Entries on locating words and elements:
++++++++

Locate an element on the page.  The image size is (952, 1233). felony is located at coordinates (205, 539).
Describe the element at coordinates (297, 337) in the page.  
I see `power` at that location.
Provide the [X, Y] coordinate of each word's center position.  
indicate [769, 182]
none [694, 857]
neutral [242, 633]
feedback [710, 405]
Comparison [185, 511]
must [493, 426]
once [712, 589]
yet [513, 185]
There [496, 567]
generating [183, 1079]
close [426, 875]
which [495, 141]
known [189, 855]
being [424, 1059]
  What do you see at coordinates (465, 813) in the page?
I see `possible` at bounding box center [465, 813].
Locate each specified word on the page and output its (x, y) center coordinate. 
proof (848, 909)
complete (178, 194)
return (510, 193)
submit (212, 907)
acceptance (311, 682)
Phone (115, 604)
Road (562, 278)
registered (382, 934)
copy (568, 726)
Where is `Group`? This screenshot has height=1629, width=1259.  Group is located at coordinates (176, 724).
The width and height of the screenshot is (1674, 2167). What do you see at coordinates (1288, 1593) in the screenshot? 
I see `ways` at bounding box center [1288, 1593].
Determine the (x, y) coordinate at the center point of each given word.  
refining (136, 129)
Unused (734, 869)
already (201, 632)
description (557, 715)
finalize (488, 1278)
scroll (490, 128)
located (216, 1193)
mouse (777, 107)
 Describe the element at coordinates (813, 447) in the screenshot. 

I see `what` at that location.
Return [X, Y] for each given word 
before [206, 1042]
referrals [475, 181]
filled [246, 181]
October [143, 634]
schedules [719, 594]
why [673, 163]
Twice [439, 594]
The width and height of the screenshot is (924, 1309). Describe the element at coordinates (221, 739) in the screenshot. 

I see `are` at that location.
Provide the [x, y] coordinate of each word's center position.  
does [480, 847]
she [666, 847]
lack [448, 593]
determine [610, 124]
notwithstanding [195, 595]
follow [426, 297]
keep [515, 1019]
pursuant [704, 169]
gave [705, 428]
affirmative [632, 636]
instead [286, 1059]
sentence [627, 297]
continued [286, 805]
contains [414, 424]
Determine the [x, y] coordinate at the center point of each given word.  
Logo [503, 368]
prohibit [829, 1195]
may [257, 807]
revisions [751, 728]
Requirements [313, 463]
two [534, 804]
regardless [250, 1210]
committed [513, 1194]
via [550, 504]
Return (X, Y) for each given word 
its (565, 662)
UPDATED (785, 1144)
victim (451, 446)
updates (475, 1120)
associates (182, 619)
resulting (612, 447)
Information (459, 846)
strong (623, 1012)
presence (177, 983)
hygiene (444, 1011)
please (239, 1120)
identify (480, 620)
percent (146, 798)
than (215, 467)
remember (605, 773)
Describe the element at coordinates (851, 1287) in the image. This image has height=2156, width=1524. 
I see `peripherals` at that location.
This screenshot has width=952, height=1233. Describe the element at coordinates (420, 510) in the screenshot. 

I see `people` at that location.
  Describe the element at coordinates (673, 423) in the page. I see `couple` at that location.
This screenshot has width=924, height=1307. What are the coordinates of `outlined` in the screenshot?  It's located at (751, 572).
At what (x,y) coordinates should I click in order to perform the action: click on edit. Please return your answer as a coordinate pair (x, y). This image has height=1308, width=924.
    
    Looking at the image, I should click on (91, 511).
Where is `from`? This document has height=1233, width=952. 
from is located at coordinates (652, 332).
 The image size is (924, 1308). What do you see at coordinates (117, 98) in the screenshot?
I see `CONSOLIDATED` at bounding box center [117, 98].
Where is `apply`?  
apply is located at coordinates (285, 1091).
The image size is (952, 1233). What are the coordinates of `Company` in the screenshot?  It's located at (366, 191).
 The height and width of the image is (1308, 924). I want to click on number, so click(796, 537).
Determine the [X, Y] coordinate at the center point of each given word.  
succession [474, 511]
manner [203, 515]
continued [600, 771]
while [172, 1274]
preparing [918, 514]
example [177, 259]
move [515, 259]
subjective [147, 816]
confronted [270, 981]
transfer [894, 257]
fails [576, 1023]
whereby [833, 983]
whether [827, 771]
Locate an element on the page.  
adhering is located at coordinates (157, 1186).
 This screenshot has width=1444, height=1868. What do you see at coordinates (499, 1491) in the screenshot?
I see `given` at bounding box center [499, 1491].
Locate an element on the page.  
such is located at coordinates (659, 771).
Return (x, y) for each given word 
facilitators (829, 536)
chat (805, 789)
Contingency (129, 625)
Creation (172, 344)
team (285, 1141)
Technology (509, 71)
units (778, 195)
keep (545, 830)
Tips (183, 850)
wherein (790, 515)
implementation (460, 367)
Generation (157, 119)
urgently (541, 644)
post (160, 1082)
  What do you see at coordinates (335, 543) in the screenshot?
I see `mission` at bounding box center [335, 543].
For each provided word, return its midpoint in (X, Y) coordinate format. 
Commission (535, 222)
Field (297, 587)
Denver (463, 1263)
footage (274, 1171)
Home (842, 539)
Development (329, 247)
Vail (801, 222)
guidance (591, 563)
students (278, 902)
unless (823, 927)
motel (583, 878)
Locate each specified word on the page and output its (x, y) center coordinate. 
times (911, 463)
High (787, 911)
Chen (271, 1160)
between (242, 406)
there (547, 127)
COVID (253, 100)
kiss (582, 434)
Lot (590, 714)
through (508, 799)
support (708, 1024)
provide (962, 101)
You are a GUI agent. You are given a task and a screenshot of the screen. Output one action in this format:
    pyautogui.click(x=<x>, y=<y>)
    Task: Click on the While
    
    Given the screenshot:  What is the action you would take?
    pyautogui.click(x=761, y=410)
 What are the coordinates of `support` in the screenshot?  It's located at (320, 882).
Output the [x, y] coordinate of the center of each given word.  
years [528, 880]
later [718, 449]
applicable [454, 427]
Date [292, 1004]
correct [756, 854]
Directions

++++++++

WRITTEN INSTRUCTION:
Reproduce all the records above, putting "listed" wherever "specified" appears and changing nothing else.

RESPONSE TO THIS TASK:
Locate an element on the page.  The image size is (952, 1233). felony is located at coordinates (205, 539).
Describe the element at coordinates (297, 337) in the page.  
I see `power` at that location.
Provide the [X, Y] coordinate of each word's center position.  
indicate [769, 182]
none [694, 857]
neutral [242, 633]
feedback [710, 405]
Comparison [185, 511]
must [493, 426]
once [712, 589]
yet [513, 185]
There [496, 567]
generating [183, 1079]
close [426, 875]
which [495, 141]
known [189, 855]
being [424, 1059]
  What do you see at coordinates (465, 813) in the page?
I see `possible` at bounding box center [465, 813].
Locate each listed word on the page and output its (x, y) center coordinate. 
proof (848, 909)
complete (178, 194)
return (510, 193)
submit (212, 907)
acceptance (311, 682)
Phone (115, 604)
Road (562, 278)
registered (382, 934)
copy (568, 726)
Where is `Group`? This screenshot has height=1629, width=1259.  Group is located at coordinates (176, 724).
The width and height of the screenshot is (1674, 2167). What do you see at coordinates (1288, 1593) in the screenshot? 
I see `ways` at bounding box center [1288, 1593].
Determine the (x, y) coordinate at the center point of each given word.  
refining (136, 129)
Unused (734, 869)
already (201, 632)
description (557, 715)
finalize (488, 1278)
scroll (490, 128)
located (216, 1193)
mouse (777, 107)
 Describe the element at coordinates (813, 447) in the screenshot. 

I see `what` at that location.
Return [X, Y] for each given word 
before [206, 1042]
referrals [475, 181]
filled [246, 181]
October [143, 634]
schedules [719, 594]
why [673, 163]
Twice [439, 594]
The width and height of the screenshot is (924, 1309). Describe the element at coordinates (221, 739) in the screenshot. 

I see `are` at that location.
Provide the [x, y] coordinate of each word's center position.  
does [480, 847]
she [666, 847]
lack [448, 593]
determine [610, 124]
notwithstanding [195, 595]
follow [426, 297]
keep [515, 1019]
pursuant [704, 169]
gave [705, 428]
affirmative [632, 636]
instead [286, 1059]
sentence [627, 297]
continued [286, 805]
contains [414, 424]
Determine the [x, y] coordinate at the center point of each given word.  
Logo [503, 368]
prohibit [829, 1195]
may [257, 807]
revisions [751, 728]
Requirements [313, 463]
two [534, 804]
regardless [250, 1210]
committed [513, 1194]
via [550, 504]
Return (X, Y) for each given word 
its (565, 662)
UPDATED (785, 1144)
victim (451, 446)
updates (475, 1120)
associates (182, 619)
resulting (612, 447)
Information (459, 846)
strong (623, 1012)
presence (177, 983)
hygiene (444, 1011)
please (239, 1120)
identify (480, 620)
percent (146, 798)
than (215, 467)
remember (605, 773)
Describe the element at coordinates (851, 1287) in the image. This image has height=2156, width=1524. 
I see `peripherals` at that location.
This screenshot has width=952, height=1233. Describe the element at coordinates (420, 510) in the screenshot. 

I see `people` at that location.
  Describe the element at coordinates (673, 423) in the page. I see `couple` at that location.
This screenshot has width=924, height=1307. What are the coordinates of `outlined` in the screenshot?  It's located at (751, 572).
At what (x,y) coordinates should I click in order to perform the action: click on edit. Please return your answer as a coordinate pair (x, y). This image has height=1308, width=924.
    
    Looking at the image, I should click on (91, 511).
Where is `from`? This document has height=1233, width=952. 
from is located at coordinates (652, 332).
 The image size is (924, 1308). What do you see at coordinates (117, 98) in the screenshot?
I see `CONSOLIDATED` at bounding box center [117, 98].
Where is `apply`?  
apply is located at coordinates (285, 1091).
The image size is (952, 1233). What are the coordinates of `Company` in the screenshot?  It's located at (366, 191).
 The height and width of the image is (1308, 924). I want to click on number, so click(796, 537).
Determine the [X, Y] coordinate at the center point of each given word.  
succession [474, 511]
manner [203, 515]
continued [600, 771]
while [172, 1274]
preparing [918, 514]
example [177, 259]
move [515, 259]
subjective [147, 816]
confronted [270, 981]
transfer [894, 257]
fails [576, 1023]
whereby [833, 983]
whether [827, 771]
Locate an element on the page.  
adhering is located at coordinates (157, 1186).
 This screenshot has width=1444, height=1868. What do you see at coordinates (499, 1491) in the screenshot?
I see `given` at bounding box center [499, 1491].
Locate an element on the page.  
such is located at coordinates (659, 771).
Return (x, y) for each given word 
facilitators (829, 536)
chat (805, 789)
Contingency (129, 625)
Creation (172, 344)
team (285, 1141)
Technology (509, 71)
units (778, 195)
keep (545, 830)
Tips (183, 850)
wherein (790, 515)
implementation (460, 367)
Generation (157, 119)
urgently (541, 644)
post (160, 1082)
  What do you see at coordinates (335, 543) in the screenshot?
I see `mission` at bounding box center [335, 543].
For each provided word, return its midpoint in (X, Y) coordinate format. 
Commission (535, 222)
Field (297, 587)
Denver (463, 1263)
footage (274, 1171)
Home (842, 539)
Development (329, 247)
Vail (801, 222)
guidance (591, 563)
students (278, 902)
unless (823, 927)
motel (583, 878)
Locate each listed word on the page and output its (x, y) center coordinate. 
times (911, 463)
High (787, 911)
Chen (271, 1160)
between (242, 406)
there (547, 127)
COVID (253, 100)
kiss (582, 434)
Lot (590, 714)
through (508, 799)
support (708, 1024)
provide (962, 101)
You are a GUI agent. You are given a task and a screenshot of the screen. Output one action in this format:
    pyautogui.click(x=<x>, y=<y>)
    Task: Click on the While
    
    Given the screenshot:  What is the action you would take?
    pyautogui.click(x=761, y=410)
 What are the coordinates of `support` in the screenshot?  It's located at (320, 882).
Output the [x, y] coordinate of the center of each given word.  
years [528, 880]
later [718, 449]
applicable [454, 427]
Date [292, 1004]
correct [756, 854]
Directions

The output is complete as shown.